PROVIDED INFORMATION |

* * *

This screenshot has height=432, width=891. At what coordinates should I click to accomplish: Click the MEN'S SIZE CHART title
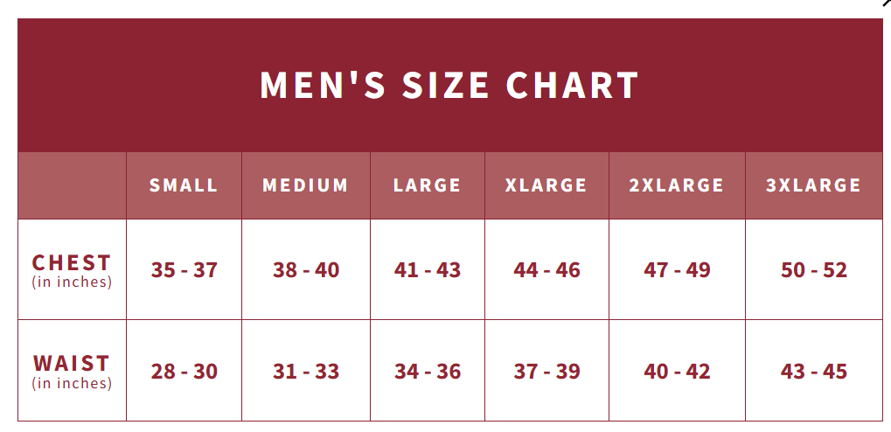[449, 86]
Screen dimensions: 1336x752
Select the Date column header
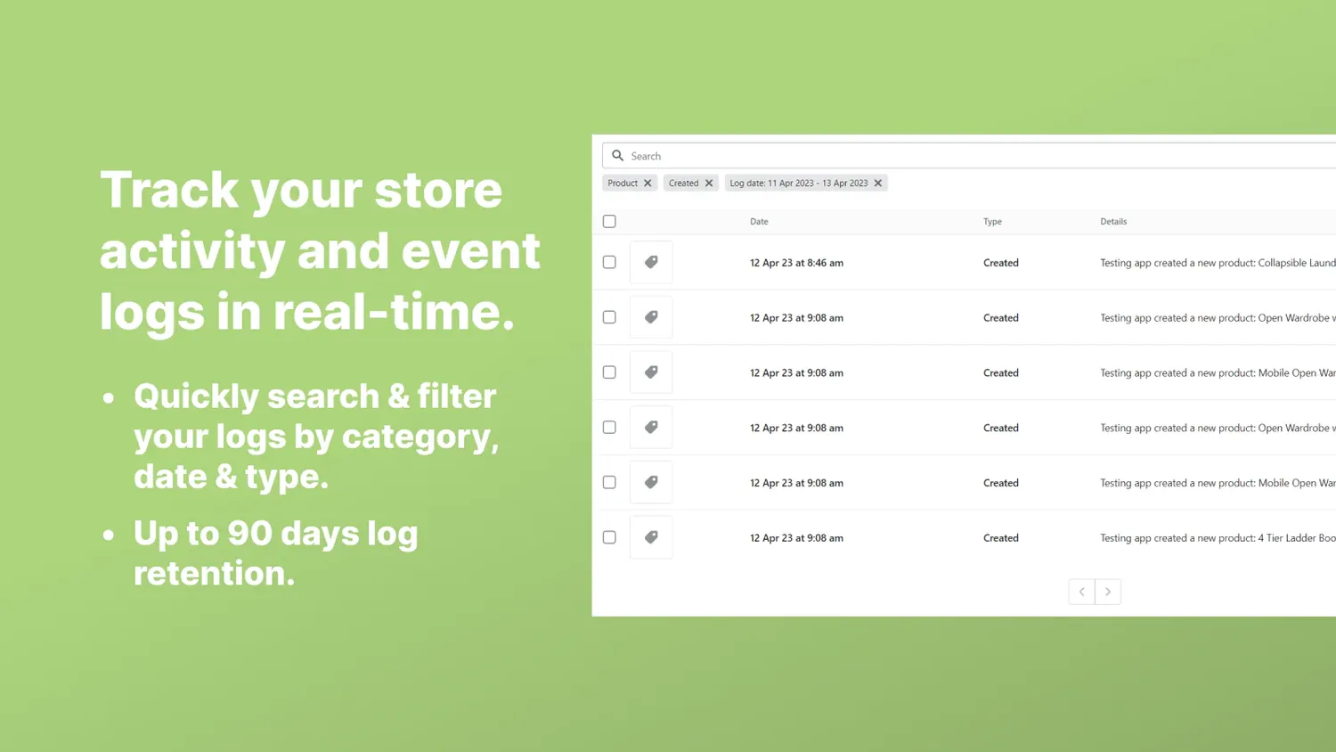coord(759,221)
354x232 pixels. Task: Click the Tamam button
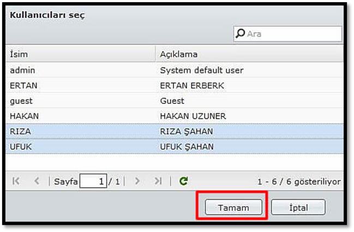(233, 207)
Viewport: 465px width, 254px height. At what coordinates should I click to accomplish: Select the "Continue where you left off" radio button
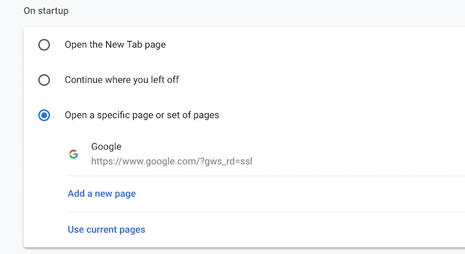coord(44,80)
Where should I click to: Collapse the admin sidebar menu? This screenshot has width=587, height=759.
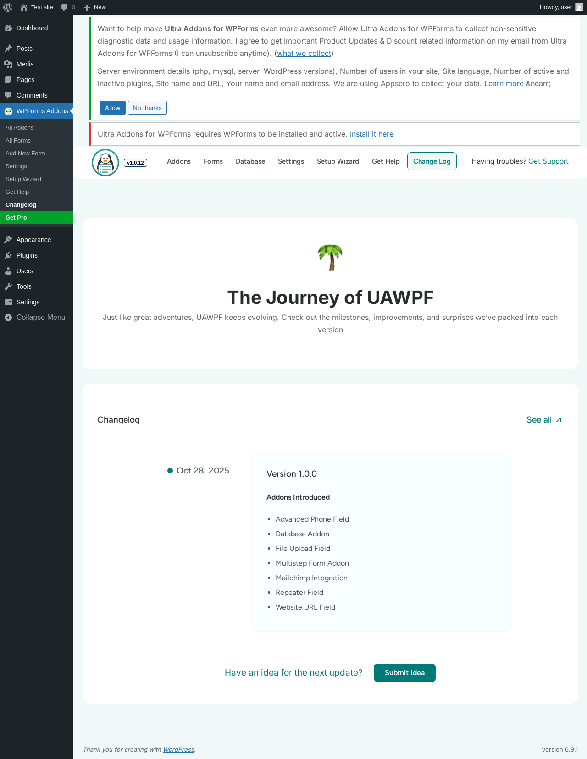(x=37, y=318)
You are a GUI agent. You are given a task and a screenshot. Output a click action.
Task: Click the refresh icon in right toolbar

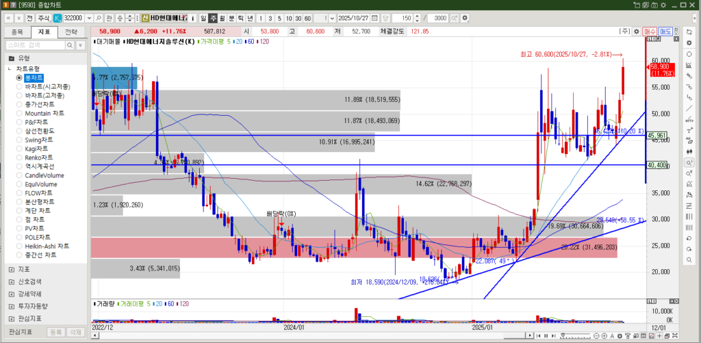(x=689, y=31)
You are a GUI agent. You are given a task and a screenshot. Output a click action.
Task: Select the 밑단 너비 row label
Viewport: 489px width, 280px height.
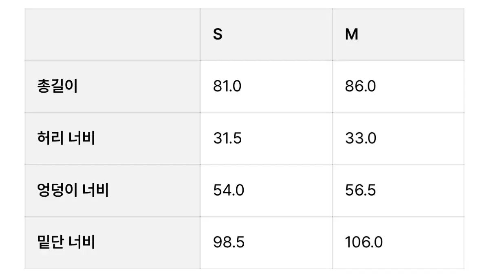(x=66, y=242)
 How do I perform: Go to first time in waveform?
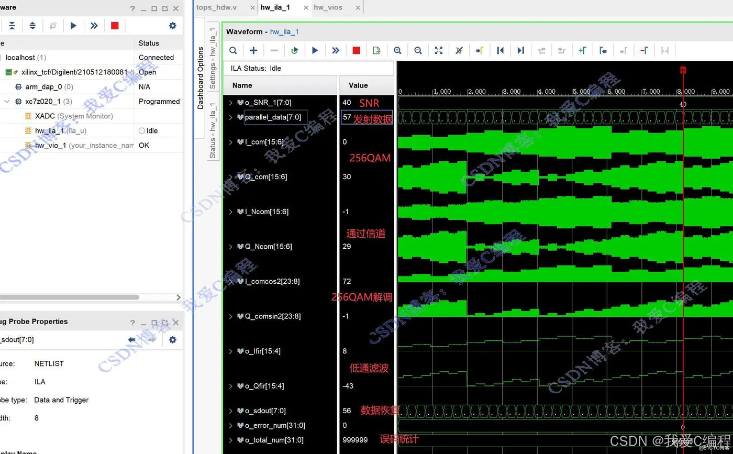click(x=500, y=50)
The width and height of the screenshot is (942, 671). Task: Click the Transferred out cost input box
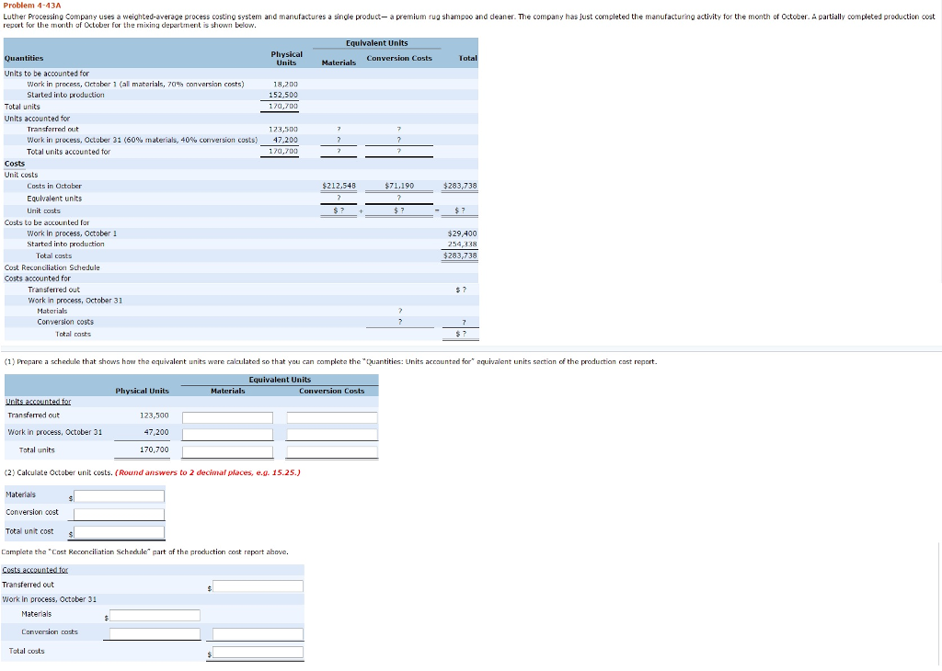click(258, 586)
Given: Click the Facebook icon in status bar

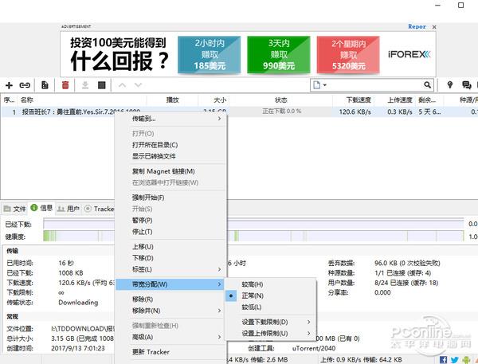Looking at the screenshot, I should pyautogui.click(x=444, y=360).
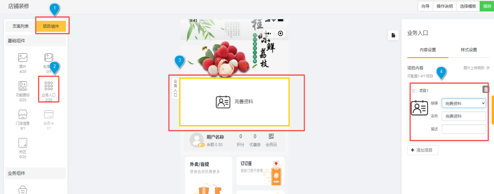This screenshot has height=194, width=494.
Task: Add the 门店信息 store info component
Action: click(x=23, y=114)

* * *

When you copy the lines above, drop the pictures and keep everything else exact.

This screenshot has height=432, width=891. At what coordinates should I click to accomplish: Click the MEN'S SIZE CHART title
[449, 86]
Screen dimensions: 1336x752
Select the Date column header
coord(759,221)
354x232 pixels. Task: Click the Tamam button
(233, 207)
Viewport: 465px width, 254px height. At what coordinates should I click to accomplish: Select the "Continue where you left off" radio button
coord(44,80)
Where should I click to: Collapse the admin sidebar menu? This screenshot has width=587, height=759.
(x=37, y=318)
You are a GUI agent. You are given a task and a screenshot. Output a click action.
Task: Click the refresh icon in right toolbar

(x=689, y=31)
You are a GUI agent. You are given a task and a screenshot. Output a click action.
Task: Select the 밑단 너비 row label
Viewport: 489px width, 280px height.
(x=66, y=242)
 How do I perform: Go to first time in waveform?
click(x=500, y=50)
The width and height of the screenshot is (942, 671). Task: Click the Transferred out cost input box
click(258, 586)
Given: Click the Facebook icon in status bar

Looking at the screenshot, I should pyautogui.click(x=444, y=360).
This screenshot has height=194, width=494.
Task: Add the 门店信息 store info component
Action: click(x=23, y=114)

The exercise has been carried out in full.